**Provided data**
-------------------------

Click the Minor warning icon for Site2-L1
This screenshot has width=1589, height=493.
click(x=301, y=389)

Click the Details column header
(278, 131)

-------------------------

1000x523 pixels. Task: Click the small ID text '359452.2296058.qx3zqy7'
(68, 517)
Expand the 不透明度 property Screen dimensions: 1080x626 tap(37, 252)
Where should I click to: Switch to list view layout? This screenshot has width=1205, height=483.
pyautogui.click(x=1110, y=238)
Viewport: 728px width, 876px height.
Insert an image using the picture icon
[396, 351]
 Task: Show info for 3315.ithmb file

-------------------------

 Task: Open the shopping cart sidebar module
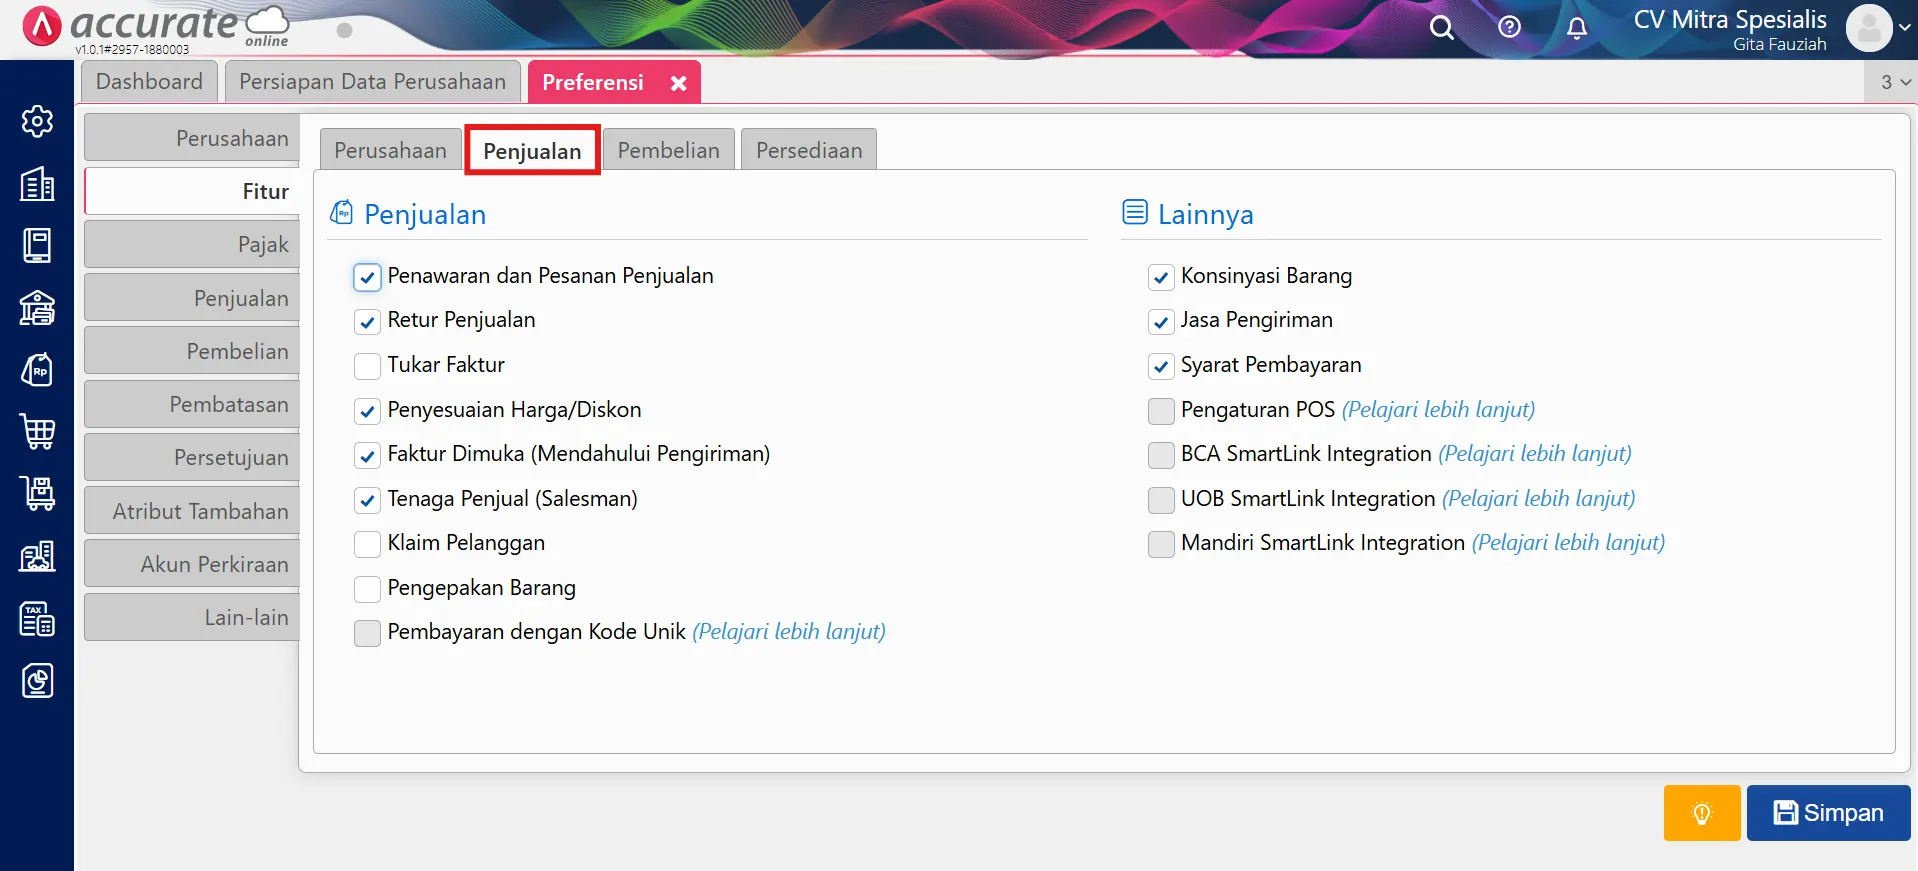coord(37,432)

-------------------------

**The task**
Your answer should be the exact lines above from the one with "1000x523 pixels. Task: Click" through the one with "Task: Show info for 3315.ithmb file", both included, and nothing besides.

**Answer space**
1000x523 pixels. Task: Click the small ID text '359452.2296058.qx3zqy7'
(68, 517)
Expand the 不透明度 property Screen dimensions: 1080x626 tap(37, 252)
Where should I click to: Switch to list view layout? This screenshot has width=1205, height=483.
pyautogui.click(x=1110, y=238)
Viewport: 728px width, 876px height.
Insert an image using the picture icon
[396, 351]
 Task: Show info for 3315.ithmb file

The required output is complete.